Exercise brief:
Using the records below, report how many lines hold "Budget", with no extra text.

Records shown START

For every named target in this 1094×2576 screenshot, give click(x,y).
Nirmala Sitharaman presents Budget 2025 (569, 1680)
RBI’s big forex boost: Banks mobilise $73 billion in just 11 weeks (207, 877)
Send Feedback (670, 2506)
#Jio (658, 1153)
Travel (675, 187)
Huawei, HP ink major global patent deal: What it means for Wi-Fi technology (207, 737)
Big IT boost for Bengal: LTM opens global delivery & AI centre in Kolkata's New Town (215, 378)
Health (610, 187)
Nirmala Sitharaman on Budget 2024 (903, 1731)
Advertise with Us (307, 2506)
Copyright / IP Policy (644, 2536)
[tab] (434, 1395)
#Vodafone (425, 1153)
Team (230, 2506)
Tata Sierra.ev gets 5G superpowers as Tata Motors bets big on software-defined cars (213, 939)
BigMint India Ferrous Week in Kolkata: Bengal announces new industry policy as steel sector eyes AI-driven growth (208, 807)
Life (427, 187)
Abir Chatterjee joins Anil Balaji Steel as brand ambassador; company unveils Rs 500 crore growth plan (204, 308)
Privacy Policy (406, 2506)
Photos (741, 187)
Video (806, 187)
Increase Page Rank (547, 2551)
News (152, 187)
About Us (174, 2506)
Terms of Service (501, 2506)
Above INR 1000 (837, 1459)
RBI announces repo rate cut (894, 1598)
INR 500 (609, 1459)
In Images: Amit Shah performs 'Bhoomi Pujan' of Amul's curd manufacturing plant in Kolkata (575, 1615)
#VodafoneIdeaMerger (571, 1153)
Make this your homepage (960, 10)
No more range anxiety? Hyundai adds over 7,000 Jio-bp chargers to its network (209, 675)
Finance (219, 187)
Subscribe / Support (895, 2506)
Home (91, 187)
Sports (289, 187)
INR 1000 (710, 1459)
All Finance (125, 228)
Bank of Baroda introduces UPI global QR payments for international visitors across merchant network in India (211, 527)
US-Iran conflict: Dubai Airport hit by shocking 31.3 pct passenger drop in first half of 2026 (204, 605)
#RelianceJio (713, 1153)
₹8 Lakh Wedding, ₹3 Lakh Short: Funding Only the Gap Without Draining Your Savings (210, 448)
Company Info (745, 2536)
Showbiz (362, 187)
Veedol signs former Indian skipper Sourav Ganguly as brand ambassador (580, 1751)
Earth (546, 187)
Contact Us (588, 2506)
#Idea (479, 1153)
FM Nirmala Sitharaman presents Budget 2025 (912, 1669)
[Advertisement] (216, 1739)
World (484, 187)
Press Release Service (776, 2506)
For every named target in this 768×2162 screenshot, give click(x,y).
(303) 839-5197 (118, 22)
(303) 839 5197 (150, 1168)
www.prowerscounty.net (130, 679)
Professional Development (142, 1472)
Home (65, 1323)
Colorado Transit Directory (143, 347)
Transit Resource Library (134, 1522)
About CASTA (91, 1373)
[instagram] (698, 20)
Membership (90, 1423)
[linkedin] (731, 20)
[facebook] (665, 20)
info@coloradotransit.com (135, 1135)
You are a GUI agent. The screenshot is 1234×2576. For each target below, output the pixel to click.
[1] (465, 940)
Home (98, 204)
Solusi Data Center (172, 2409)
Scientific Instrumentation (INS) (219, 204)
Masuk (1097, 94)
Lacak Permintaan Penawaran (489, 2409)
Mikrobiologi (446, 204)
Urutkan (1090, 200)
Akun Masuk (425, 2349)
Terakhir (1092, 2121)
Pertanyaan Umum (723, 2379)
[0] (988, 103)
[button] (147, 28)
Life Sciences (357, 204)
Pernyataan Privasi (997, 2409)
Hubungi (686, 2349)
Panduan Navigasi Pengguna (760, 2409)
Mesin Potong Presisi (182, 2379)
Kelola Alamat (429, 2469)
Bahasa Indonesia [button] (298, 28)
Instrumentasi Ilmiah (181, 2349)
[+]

Records shown END

Output for this task:
3